Querido Noel,
minha mãe mandou escrever esta cartinha para o senhor, mas devo confessar que fiz isso contra a minha vontade. Ela sabe que eu não acredito no senhor. E argumentei que o senhor é um canalha, pois nunca trouxe nada do que eu lhe pedi ao longo de todos esses anos. Durante a minha infância fui um menino exemplar. Boas notas na escola e era o mais comportado da classe. Todos gostavam de mim. Menos o senhor…
Desde que aprendi a escrever é a mesma coisa: cartinhas e mais cartinhas pedindo uns presentinhos. Coisas simples, baratas, nada que um Papai Noel de classe média não pudesse me trazer. E o senhor, o que fez? Nadinha!!! Zero!!! Quem foi que disse que o senhor é um ‘bom velhinho?!?!?!’

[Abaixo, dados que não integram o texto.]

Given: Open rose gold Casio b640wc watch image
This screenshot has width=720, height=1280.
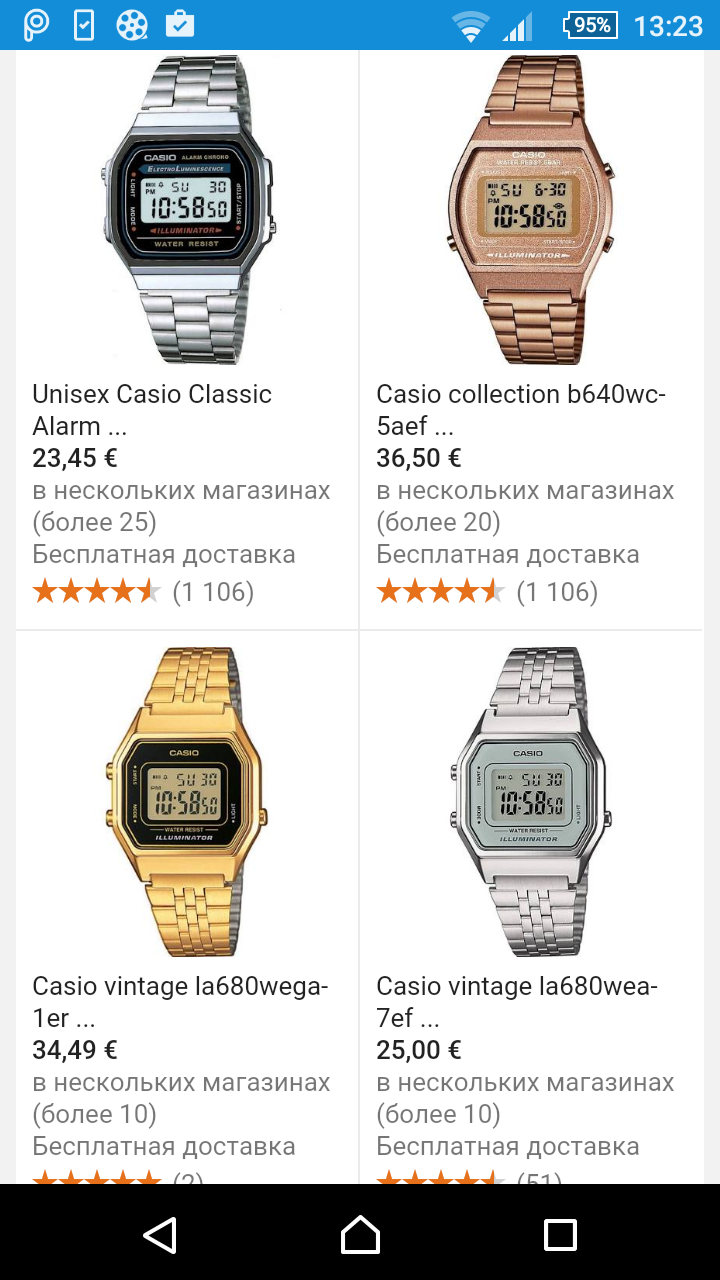Looking at the screenshot, I should [530, 210].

Aliás, se eu fosse o senhor, preferia mesmo não existir. O que tem de neguinho querendo lhe pegar lá ‘nas quebradas onde eu moro’ não é brincadeira. Sem falar que, na minha opinião, o senhor deveria ser preso. Fica só pegando a criançada para sentar no seu colo. Se a turma do politicamente correto entregasse a sua ficha corrida para o STF, garanto que ia descobrir que o senhor é um pedófilo nojento. E alcoólatra, porque essas bochechas vermelhinhas e essa cara de bobo alegre nunca me enganaram. E as renas, hein? Rudolph é o nome de uma delas, né? Ahã, sei. Mas o senhor não está nem aí com esse pessoal, né? O seu negócio é aparecer na TV fazendo comercial de tudo quanto é coisa que o dinheiro pode comprar; e sentar naquela poltrona enorme na área mais elitizada do shopping.

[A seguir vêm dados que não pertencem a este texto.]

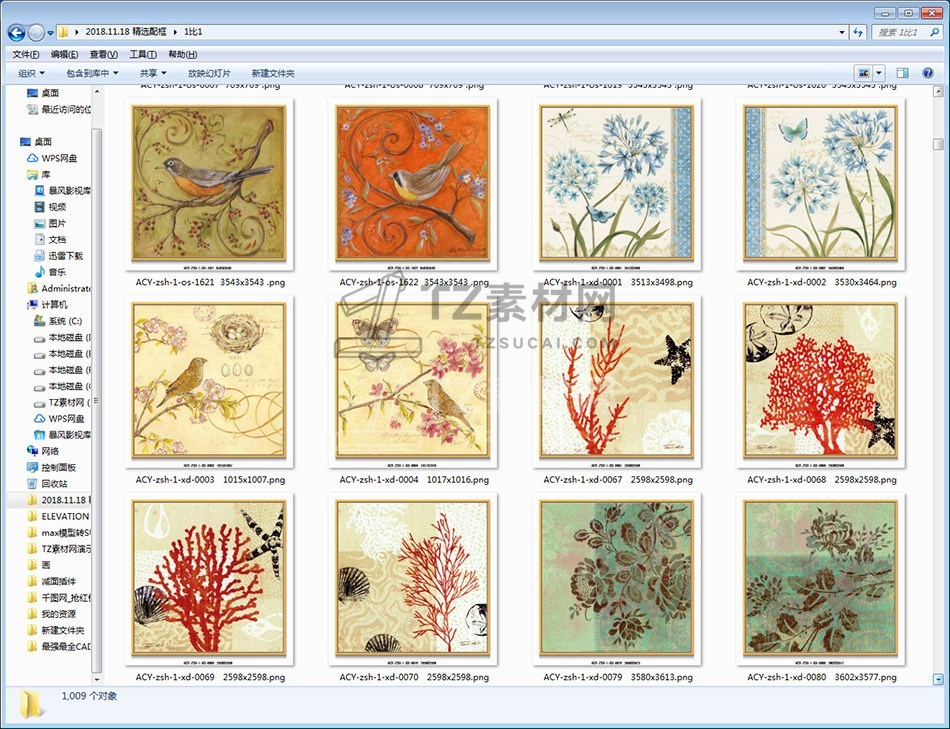Open the help question mark icon
The image size is (950, 729).
tap(927, 73)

Mas voltando ao assunto: minha mãe mandou eu escrever esta cartinha para o senhor para uma última tentativa: pedir de presente o relaxamento da minha pena aqui no presídio. Pode ser até uma tornozeleira eletrônica… Mas já sei que não vai adiantar, porque quando eu era bonzinho o senhor não me atendia, imagina agora, quando descobrir o que eu fiz para vir ‘morar aqui’. Velhaco infame.
* * *
Em 1970 eu tinha três anos, quando o Brasil foi tri. Não sabia nem quem eu era no mundo, quanto mais o que era uma Copa do Mundo. Mas em 1974, no Mundial da Alemanha, eu já tinha sete. Foi mais ou menos quando comecei a amar esse esporte maldito chamado futebol. De lá para cá, nunca mais parei. Lá se vão 48 Copas que tive o privilégio de assistir. Todas pela TV, é claro. Confesso: nunca tinha visto uma final como a do último domingo.
Durante a semana, os amigos me perguntavam para quem eu iria torcer? E a minha resposta era que, uma decisão entre Argentina e França, para mim, soava como uma final de campeonato entre Grêmio e Flamengo: um jogo que eu teria que assistir com a força do ódio no desejo que ambos perdessem, se possível fosse.
Mas, a França, além de ser um país europeu que não me encanta, tem um presidente que não me agrada. Mas no time tem um jogador ‘fora da curva’. Um atacante eficiente e eficaz, cuja fala é inversamente proporcional ao que ele joga. Normal para quem está bilionário aos 23 anos. E do outro lado dessa decisão tinha a terra do Papa. Um país sul-americano, vizinho dos gaúchos e que, mesmo sendo bi-campeão mundial não sentia esse gostinho há 36 anos. E nesse time tinha Lionel Messi, um extra-classe dentro e fora das quatro linhas.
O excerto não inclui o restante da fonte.